[Recorded data — start]

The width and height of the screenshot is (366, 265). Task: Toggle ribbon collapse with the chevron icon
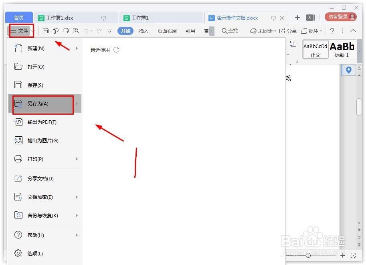[x=353, y=30]
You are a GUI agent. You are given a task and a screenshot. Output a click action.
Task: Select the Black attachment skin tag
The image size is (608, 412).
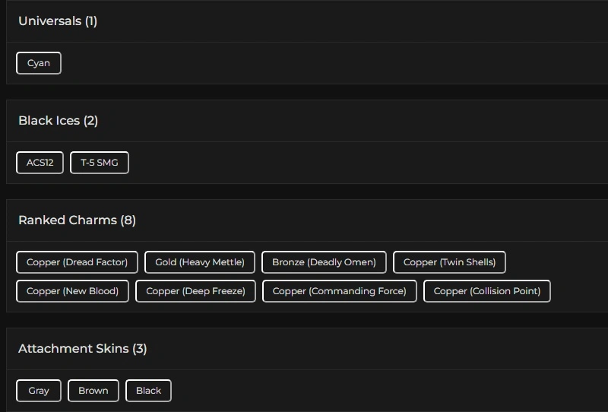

[Recorded data — finish]

▸ Requirement
Copy the records above exactly. The pictures are not part of the copy.

▸ Answer section
The width and height of the screenshot is (366, 265). Task: Toggle ribbon collapse with the chevron icon
[x=353, y=30]
You are a GUI agent. You are given a task and a screenshot. Output a click action.
Task: Select the Black attachment skin tag
The image size is (608, 412).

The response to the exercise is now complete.